式中:I-脾脏指数,m-脾脏质量(mg),M-鼠体质量(g)。

1.2.5 PPP-40对S180实体瘤的抑制率 小鼠肿瘤组织瘤体质量称量后,计算抑瘤率S:

S(%)=(A0-A1)/A0×100

式(2)

式中：S-抑瘤率(%),A0-模型组瘤体质量(g),A1-给药组瘤体质量(g)。

1.2.6 S180小鼠肿瘤细胞周期及DNA含量分析方法 细胞周期通常为细胞分裂产生新细胞的生长开始到下一次细胞分裂形成子细胞结束为止所经历的过程。主要包括DNA合成前期(G0/G1期)、DNA合成期(S期)和DNA合成后期(G2期)与DNA分裂期(M期)四个阶段。正常的细胞都要经历这四个阶段,周期循环是细胞正常生长和分化的必要保证。植物多酚抗肿瘤效应与其对肿瘤细胞周期干扰阻断有着密切的关系。故本实验采用流式细胞仪对小鼠肿瘤细胞周期及DNA含量进行考察。具体操作如下:将处死的小鼠快速剥离肿瘤组织后,瘤体立即在低温无菌环境下进行处理,收集各组肿瘤组织中肿瘤细胞于无菌的比色管中,调整细胞到适宜浓度,70%无水乙醇4 ℃放置24 h后,加入PI避光染色30 min后检测肿瘤细胞周期分布及DNA含量[17]。

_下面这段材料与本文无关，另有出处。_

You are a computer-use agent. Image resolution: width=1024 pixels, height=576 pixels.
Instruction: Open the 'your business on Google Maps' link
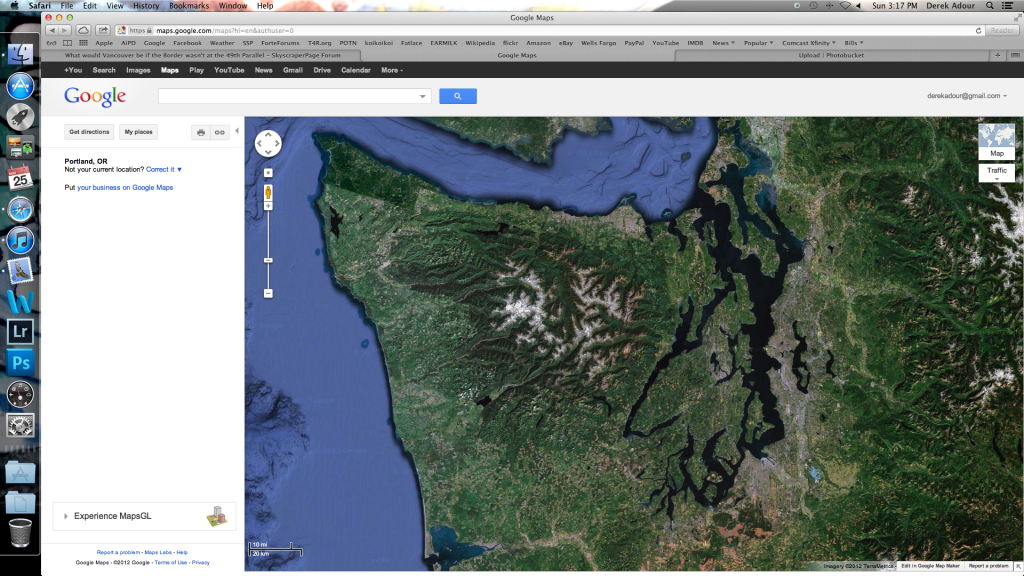[x=125, y=187]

1.2.7 S180小鼠脾淋巴细胞增殖能力测定 将用于脾淋巴细胞增殖实验的小鼠处死后75%乙醇灭菌,用剪刀在无菌洁净的环境下小心的取出小鼠的完整脾脏,用冰PBS漂洗去除血液及结缔组织后,于灭过菌的200目筛网上剪碎成小块后研磨,PBS冲洗筛网过滤下的液体于试管中,1000 r/min离心5～10 min加红细胞裂解液,3～5 min 后,离心沉淀用PBS反复洗涤2次后,去除上清液,加入培养基调整细胞浓度呈脾淋巴细胞悬浮液。将收集到的每份脾淋巴细胞调整到适宜浓度后加入到96孔板中,常规操作铺板每孔加入95 μL细胞悬液后,向每孔中加入5 μL浓度为150 μg/mL的ConA溶液,使其每孔内终浓度为7.5 μg/mL,培养72 h后,按照MTT后续步骤于570 nm波长下测得吸光度值[18]。

1.3 统计学分析

实验中测定结果均进行3次重复,实验结果均以测定且对实验数据采用统计分析软件SPSS(Version 18.0)进行ANOVA单因素方差分析,数据以平均值±标准差(X±S)表示,p<0.05有显著性差异,p<0.01为极显著性差异。

2 结果与分析

2.1 PPP-40对S180小鼠外观特征的影响

如表1所示,接种S180实体瘤细胞次日,小鼠外观、饮食及活动均正常;给药第3 d后,模型组小鼠生长状态变差,逐渐出现精神萎靡,行动迟缓,毛发杂乱干涩等现象。不同给药组的不同剂量对荷瘤小鼠外观特征及饮食行动影响明显,其中环磷酰胺及PPP-40中剂量组作用效果最突出,对小鼠整体改善效果接近正常组。

表3 PPP-40对S180小鼠肿瘤细胞周期的影响

表1 PPP-40对S180小鼠的外观特征影响

2.2 PPP-40对S180实体瘤生长的抑制作用

根据瘤重计算PPP-40对其的抑制率如表2所示,结果表明3个剂量的PPP-40对S180实体瘤生长均具有显著的抑制作用(p<0.05);PPP-40低、中、高处理组对实体瘤的抑制率分别为12.68%、48.29%和32.20%。环磷酰胺对S180实体瘤的抑制率59.02%,低、中、高剂量的PPP-40对S180实体瘤生长的抑制作用显著低于环磷酰胺组(p<0.01)。以上结果表明,PPP-40对S180 实体瘤生长具有很好的抑制作用,进一步揭示了PPP-40在体内具有显著的抗肿瘤作用。

表2 PPP-40对S180实体瘤生长的抑制作用

注:*与模型组比较,p<0.05;**与模型组比较,p<0.01;#与阳性对照组比较,p<0.05;##与阳性对照组比较,p<0.01;表3、表4同。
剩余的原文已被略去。